Western movie character actor Harry Carey Jr. dies at 91

Harry Carey Jr

LOS ANGELES, (Reuters) – Veteran character actor Harry Carey Jr., who appeared in scores of television shows and films including nine of famed movie director John Ford’s classic Hollywood Westerns, has died at age 91, his family said on Friday.

Carey, a frequent supporting player in films starring John Wayne, died peacefully of natural causes on Thursday morning in the seaside town of Santa Barbara, California, surrounded by family members, said his daughter, Melinda Carey.

“No cancer or nothing, he just got old,” she said of her father, who is survived by his wife of 68 years, Marilyn, and three adult children.

Carey’s more notable big-screen credits included a co-starring role with John Wayne in Ford’s 1948 outlaw film “3 Godfathers,” the role of a young calvary officer in Ford’s 1949 western “She Wore a Yellow Ribbon,” also with Wayne, and a turn decades later in a saloon scene in the 1990 sci-fi comedy “Back to the Future Part III.”
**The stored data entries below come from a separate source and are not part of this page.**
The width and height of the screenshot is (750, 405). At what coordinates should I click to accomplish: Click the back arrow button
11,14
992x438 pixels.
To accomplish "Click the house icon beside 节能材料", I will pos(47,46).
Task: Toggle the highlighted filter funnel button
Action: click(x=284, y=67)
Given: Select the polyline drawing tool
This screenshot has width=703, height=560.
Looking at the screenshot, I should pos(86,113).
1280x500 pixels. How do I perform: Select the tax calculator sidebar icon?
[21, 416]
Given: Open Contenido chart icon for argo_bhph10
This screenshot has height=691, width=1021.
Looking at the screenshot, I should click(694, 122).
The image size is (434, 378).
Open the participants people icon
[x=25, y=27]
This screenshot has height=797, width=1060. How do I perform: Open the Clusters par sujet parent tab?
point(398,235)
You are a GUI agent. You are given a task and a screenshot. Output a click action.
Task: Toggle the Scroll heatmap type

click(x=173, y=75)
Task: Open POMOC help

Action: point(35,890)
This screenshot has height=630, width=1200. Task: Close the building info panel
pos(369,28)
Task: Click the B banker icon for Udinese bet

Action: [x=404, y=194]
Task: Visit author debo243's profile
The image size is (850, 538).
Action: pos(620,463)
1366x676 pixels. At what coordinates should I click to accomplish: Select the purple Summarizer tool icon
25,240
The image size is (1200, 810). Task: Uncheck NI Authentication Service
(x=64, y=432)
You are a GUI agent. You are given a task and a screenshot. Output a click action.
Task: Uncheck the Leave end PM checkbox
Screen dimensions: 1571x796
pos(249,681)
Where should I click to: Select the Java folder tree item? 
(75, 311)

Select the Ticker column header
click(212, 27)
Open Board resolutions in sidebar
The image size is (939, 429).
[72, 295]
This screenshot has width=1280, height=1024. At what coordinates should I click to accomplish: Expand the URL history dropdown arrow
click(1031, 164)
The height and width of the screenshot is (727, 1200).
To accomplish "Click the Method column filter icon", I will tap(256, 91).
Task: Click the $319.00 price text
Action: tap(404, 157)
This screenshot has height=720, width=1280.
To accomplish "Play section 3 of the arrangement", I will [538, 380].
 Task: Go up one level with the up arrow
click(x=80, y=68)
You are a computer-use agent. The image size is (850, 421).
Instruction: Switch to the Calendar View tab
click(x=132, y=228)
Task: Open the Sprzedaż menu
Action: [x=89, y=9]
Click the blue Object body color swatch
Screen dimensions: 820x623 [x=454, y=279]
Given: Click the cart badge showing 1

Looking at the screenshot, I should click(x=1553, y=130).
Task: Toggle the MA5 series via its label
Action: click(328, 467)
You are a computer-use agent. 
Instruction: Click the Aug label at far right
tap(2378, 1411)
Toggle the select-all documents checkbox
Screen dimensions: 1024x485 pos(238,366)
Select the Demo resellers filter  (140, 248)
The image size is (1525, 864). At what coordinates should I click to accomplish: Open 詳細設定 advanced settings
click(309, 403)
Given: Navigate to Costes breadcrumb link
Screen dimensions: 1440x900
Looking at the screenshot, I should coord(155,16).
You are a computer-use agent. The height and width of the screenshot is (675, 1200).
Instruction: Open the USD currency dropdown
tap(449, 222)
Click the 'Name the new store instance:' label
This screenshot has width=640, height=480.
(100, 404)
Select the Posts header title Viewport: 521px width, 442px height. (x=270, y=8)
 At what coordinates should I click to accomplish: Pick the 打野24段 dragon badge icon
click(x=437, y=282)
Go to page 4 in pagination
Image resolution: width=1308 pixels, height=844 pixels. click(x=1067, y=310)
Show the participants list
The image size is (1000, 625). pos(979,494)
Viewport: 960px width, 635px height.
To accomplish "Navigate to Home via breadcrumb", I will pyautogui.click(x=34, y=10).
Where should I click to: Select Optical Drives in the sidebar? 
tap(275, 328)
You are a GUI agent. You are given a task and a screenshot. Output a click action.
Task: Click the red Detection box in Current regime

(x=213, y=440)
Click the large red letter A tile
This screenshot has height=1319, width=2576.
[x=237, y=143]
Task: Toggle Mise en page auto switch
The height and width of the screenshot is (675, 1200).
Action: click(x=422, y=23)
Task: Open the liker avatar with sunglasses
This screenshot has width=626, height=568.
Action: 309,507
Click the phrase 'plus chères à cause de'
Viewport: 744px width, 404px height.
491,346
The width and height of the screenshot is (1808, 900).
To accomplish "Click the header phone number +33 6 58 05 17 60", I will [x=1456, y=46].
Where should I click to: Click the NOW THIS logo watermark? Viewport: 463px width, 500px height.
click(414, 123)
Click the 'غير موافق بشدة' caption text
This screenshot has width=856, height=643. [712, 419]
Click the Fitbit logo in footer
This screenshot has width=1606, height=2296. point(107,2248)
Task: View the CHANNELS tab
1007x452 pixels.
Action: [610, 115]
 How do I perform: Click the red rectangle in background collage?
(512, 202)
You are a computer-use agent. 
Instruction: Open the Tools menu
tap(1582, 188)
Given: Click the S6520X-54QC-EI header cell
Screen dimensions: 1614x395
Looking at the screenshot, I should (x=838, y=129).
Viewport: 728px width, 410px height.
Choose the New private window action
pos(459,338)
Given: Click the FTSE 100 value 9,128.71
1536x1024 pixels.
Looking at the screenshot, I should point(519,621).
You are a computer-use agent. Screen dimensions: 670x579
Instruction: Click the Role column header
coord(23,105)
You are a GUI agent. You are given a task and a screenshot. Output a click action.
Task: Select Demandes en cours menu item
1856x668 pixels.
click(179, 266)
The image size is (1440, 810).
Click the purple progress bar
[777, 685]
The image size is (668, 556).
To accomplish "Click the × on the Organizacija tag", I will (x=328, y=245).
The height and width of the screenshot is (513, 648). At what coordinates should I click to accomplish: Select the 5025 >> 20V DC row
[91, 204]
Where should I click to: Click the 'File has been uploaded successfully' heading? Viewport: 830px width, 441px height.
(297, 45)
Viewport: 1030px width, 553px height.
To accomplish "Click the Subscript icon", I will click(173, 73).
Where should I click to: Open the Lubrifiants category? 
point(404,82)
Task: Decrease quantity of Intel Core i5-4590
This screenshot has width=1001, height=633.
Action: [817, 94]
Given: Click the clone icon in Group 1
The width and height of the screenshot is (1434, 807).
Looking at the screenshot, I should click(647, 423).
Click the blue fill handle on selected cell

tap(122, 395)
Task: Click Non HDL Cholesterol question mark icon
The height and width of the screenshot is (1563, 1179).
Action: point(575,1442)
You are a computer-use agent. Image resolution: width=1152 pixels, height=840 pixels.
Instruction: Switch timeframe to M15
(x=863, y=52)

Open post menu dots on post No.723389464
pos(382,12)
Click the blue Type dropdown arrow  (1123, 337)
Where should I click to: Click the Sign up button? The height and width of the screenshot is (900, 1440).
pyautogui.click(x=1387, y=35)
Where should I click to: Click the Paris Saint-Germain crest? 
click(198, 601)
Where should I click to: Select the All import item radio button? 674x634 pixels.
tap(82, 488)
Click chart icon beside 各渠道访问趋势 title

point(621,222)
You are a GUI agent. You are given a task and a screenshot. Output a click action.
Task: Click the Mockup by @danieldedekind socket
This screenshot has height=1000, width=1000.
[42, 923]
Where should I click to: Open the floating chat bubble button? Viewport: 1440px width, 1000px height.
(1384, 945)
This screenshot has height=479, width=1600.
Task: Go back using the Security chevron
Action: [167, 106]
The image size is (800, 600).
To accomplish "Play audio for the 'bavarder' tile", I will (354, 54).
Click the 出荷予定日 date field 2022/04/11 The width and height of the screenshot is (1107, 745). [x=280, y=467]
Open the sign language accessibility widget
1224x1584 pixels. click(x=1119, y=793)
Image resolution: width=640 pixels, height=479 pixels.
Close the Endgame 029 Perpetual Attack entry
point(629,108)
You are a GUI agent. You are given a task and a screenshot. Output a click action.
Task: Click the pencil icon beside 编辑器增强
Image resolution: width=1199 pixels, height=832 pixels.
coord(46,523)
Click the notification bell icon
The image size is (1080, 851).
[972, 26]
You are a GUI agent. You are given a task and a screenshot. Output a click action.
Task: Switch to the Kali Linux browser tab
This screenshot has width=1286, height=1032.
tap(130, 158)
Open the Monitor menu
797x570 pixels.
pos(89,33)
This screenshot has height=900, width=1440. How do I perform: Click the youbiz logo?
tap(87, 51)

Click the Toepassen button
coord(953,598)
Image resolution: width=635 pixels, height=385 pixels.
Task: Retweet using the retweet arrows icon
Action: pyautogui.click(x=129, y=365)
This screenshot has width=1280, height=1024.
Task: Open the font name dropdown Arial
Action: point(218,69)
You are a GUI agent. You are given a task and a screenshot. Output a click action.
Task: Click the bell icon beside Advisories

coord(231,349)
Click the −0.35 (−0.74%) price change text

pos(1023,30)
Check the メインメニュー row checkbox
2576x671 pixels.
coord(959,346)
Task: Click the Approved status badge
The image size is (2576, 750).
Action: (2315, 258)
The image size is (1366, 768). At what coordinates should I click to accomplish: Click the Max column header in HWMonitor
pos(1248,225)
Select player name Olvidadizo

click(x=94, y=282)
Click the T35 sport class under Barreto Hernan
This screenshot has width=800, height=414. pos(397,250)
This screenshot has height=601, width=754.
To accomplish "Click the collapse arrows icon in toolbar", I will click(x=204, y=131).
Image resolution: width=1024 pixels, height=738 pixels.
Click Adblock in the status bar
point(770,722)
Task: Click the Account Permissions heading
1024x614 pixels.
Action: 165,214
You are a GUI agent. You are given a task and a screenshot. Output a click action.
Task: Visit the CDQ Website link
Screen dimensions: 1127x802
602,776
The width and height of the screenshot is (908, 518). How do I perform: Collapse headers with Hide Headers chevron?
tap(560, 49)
In all, he made 11 movie appearances with Wayne.

Harry Carey Jr

Among other Ford-directed films in which Carey appeared were “The Searchers” (1956), “Wagon Master” (1950) and “Rio Grande” (1950).
In addition to a prodigious movie career that encompassed more than 90 films, Carey was a fixture on television during an era when westerns proliferated on the small screen, popping up in various character roles on such prime-time hits as “Bonanza,” “Gun-smoke” and “Wagon Train” in the 1960s and 1970s.

In the 1950s, he had a recurring role in “The Adventures of Spin and Marty,” a series of TV shorts that aired as part of “The Mickey Mouse Club.”
Carey was born in 1921, the son of silent film star Harry Carey and his wife, Olive, who also was an actress.

The young Carey was raised among cattle and horses on his parents’ 1,000-acre (405 hectares) ranch in California’s Santa Clarita Valley, north of Los Angeles, and he earned the nickname “Dobe” because his hair color was the hue of the ranch’s reddish adobe clay. Even late in life, he went by that nickname.

THE JOHN FORD STOCK COMPANY
The family’s affiliation with Ford dated back to the director’s earliest westerns, with Carey’s father appearing in some of Ford’s silent films in 1917.

During World War Two, the younger Carey worked with Ford on training and propaganda films for the U.S. military. He went on to become a regular performer, along with his father, in the John Ford Stock Company – actors and crew members who Ford used repeatedly in his films. Carey Jr. was reported to be the last surviving member of Ford’s stock company.

Carey’s first feature collaboration with Ford in “3 Godfathers,” playing the Abilene Kid, saw Carey, Wayne and Mexican-born actor Pedro Armendariz co-star as cattle rustlers and bank robbers who care for an orphaned baby boy while dodging the law. Carey’s father starred in the original 1919 version, also directed by Ford.

Carey began his association with Wayne in another 1948 release, the classic Howard Hawks Western movie “Red River,” which also starred the elder Carey, though father and son had no scenes together.

Among Carey’s last screen appearances were his turn as a U.S. marshal in the 1993 film “Tombstone,” which starred Val Kilmer and Kurt Russell, and a supporting role in the 1997 TV movie “Last Stand at Saber River,” which starred Tom Selleck.

The Carey family ranch, which was visited over the years by Wayne and fellow actors William S. Hart and Gary Cooper, has been turned into a Los Angeles County historic park called Tesoro Adobe.

Laurene Weste, city councilwoman in Santa Clarita, said Carey Jr. remains a beloved figure in the area where the family ranch was once so prominent. “He was just a wonderful, loving, kind, down-to-Earth man,” she said.